▸ What the task asks: In the passage on the Hunan odd-scaled snake, why were the two specimens described as a new species in 2023? Answer in one to three sentences.

··· Passage ···

Achalinus hunanensis, also known as the Hunan odd-scaled snake or Hunan burrowing snake, is a species of snake in the family Xenodermatidae. It is endemic to the province of Hunan in China.

==Taxonomy==
A. hunanensis is known from two specimens were collected during field work in Hunan. The holotype, collected in early May 2013, was initially reported as the first known occurrence of Achalinus ater in Hunan, but this placement is now known to be a misidentification, and A. ater is no longer believed to range into Hunan. Morphological and molecular analyses found that the two specimens were distinct from other known species of Achalinus, and thus they were described in 2023 as a new species. The specific name refers to Hunan Province, where the species is believed to be endemic.

===Phylogeny and evolution===
Molecular analysis suggests the closest living relative of Achalinus hunanensis is Achalinus ningshanensis, though the two groups already show a genetic differentiation. The ranges of the two species do not overlap and are separated by the Three Gorges of the Yangtze River. The two species are estimated to have diverged approximately 0.48 Mya, broadly coinciding with the formation of the Three Gorges (0.30 ~ 0.12 Mya), suggesting the Gorges drove the allopatric speciation of these snakes.

==Description==
The Hunan odd-scaled snake reaches a total length of 329 mm, with a SVL of 255 mm. It has a slender, cylindrical body with 23 rows of lanceolate, strongly keeled dorsal scales. The head is slightly distinct from the neck, with small eyes and 23 small, curved maxillary teeth of equal size. The dorsal surface is a dark, slightly metallic color in living individuals, with a yellowish patch on the head occipital. Preserved specimens are mostly brown in color.

==Distribution and habitat==
This species is believed to be endemic to Hunan province. It is currently known from two specimens: the holotype was found near a mountain stream with shrubs under subtropical evergreen broadleaved forest in Huangyan Village, Hecheng District, Huaihua, and the paratype was discovered in Wazizhai, Ningxiang County, Changsha.

==Ecology==
The holotype specimen was discovered moving from leaf litter to a stream at night, suggesting the species may be nocturnal. Earthworms are speculated to be prey for this species based on their presence in the same location as the holotype and the dietary habits of related species.

··· Raw data ···

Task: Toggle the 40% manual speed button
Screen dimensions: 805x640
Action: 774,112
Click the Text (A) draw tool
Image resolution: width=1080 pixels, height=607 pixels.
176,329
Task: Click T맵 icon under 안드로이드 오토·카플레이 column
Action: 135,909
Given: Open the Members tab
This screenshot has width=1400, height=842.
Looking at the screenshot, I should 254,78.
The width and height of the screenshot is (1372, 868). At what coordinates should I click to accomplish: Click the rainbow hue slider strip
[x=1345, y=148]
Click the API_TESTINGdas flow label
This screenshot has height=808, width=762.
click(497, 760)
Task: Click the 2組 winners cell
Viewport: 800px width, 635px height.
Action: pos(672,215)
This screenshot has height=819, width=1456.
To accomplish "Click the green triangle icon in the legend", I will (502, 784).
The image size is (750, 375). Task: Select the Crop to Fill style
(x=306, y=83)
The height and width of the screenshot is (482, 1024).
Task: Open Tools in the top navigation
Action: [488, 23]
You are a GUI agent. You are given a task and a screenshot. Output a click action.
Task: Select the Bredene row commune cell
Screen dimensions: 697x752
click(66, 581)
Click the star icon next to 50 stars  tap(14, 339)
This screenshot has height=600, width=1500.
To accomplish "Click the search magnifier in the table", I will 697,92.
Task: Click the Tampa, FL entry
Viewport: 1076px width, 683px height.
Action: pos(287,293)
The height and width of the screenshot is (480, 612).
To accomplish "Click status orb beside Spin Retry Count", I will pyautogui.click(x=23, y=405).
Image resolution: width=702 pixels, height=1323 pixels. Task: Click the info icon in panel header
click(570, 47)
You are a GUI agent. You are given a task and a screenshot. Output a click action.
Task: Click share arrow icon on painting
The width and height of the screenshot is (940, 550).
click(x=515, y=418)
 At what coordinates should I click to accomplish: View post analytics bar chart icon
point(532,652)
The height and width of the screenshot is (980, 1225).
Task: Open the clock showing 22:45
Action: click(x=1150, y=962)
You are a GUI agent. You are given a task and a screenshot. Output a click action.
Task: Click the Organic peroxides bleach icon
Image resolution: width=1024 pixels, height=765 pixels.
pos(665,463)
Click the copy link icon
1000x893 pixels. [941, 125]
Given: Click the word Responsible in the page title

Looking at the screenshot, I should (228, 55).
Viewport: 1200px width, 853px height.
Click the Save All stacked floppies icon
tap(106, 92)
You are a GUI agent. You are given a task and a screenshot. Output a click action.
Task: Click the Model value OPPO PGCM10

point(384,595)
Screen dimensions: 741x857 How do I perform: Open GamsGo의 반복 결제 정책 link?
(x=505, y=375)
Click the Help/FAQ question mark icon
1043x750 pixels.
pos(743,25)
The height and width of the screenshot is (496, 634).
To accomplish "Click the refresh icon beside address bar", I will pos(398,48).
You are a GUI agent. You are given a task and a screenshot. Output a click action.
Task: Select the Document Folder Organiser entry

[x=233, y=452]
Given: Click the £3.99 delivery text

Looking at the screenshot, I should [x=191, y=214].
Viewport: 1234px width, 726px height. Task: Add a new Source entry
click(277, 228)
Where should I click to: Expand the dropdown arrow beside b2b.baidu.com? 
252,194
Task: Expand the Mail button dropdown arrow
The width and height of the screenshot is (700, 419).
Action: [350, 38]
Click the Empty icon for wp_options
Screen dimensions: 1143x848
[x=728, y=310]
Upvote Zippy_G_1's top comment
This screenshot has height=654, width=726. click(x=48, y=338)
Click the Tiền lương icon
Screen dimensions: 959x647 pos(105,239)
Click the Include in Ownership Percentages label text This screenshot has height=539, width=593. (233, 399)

···

▸ Exercise answer: Morphological and molecular analyses found that the two specimens were distinct from the other known species of Achalinus. For that reason they were described as a new species in 2023.